I can’t even find on dell’s site the MIBs listed in librenms…

There is a secondary email that comes every five minutes when the other email comes…

Alert for device 10.20.0.82 - Sensor over limit - Check Device Health Settings
Severity: critical
Timestamp: 2021-11-22 15:12:16
Unique-ID: 583
Rule: Sensor over limit - Check Device Health Settings Faults:
#1: sysObjectID = .1.3.6.1.4.1.12740.17.1; location_id = 12; sensor_id = 808; sensor_oid = .1.3.6.1.4.1.12740.2.1.5.1.1.1.1084917870; sensor_descr = Health;
#2: sysObjectID = .1.3.6.1.4.1.12740.17.1; location_id = 12; sensor_id = 834; sensor_oid = .1.3.6.1.4.1.12740.3.1.1.1.8.1.1084917870.24; sensor_descr = Disk 24 - S3L1HDDY;
Alert sent to:

(great that gives me a disk to look at… )

Disk 24 is a spare, and it’s state has a return value of 2.

[10.20.0.82] :: Sensor :: Disk 24 - S3L1HDDY :: State
:8000/graphs/to=1637688300/id=834/type=sensor_state/from=1637601900/

Oddly enough… this url
:8000/graphs/device=78/type=device_storage/from=1637601948/legend=yes/popup_title=Storage+Usage/

shows ‘No Storage’ (in blue)

I would like to confirm if this is some sort of actual error, observium doesn’t register a problem, and if it is a problem, I’d like to get more information about it so that I could put information into an issue report… (and if it isn’t a problem) how do I stop the messages from coming, or at least ack them in the mean time…

Thanks in advance for taking the time to read all of this…

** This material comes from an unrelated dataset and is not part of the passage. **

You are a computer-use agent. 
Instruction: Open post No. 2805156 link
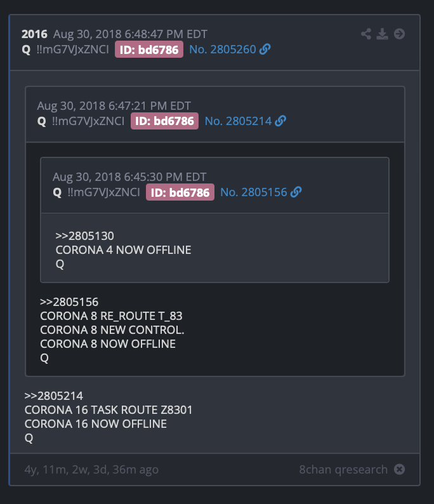coord(253,192)
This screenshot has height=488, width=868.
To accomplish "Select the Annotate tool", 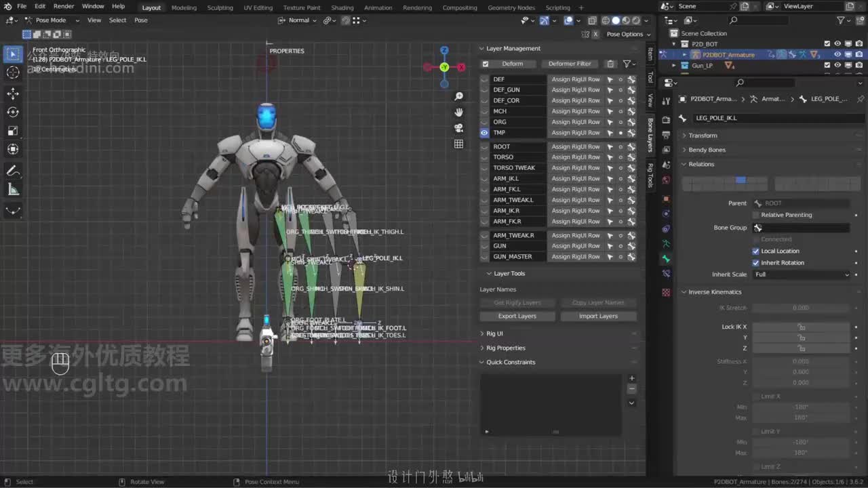I will [13, 171].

murrant · 25 November 2021 13:41

Probably the spare state is set to the wrong generic status…

murrant · 25 November 2021 13:52

eqlMemberHealthStatus
INTEGER {
unknown (0),
normal (1),
warning (2),
critical (3)
}

So, 3 = critical.

eqlDiskStatus OBJECT-TYPE
SYNTAX INTEGER {
on-line (1),
spare (2),
failed (3),
off-line (4),
alt-sig (5),
too-small(6),
history-of-failures(7),
unsupported-version(8),
unhealthy(9),
replacement(10),
encrypted(11),
notApproved(12),
preempt-failed(13)
}

2 is spare, which is marked as 0 in LibreNMS (ok).

You sure the device didn’t have an issue?
Explanations:

The device reported incorrect data. (not likely)
The device had a transient error. (or persistent if still alarming)
Your alert rules are not quite right and giving false alarms.

system · 23 February 2022 13:52

This topic was automatically closed 90 days after the last reply. New replies are no longer allowed.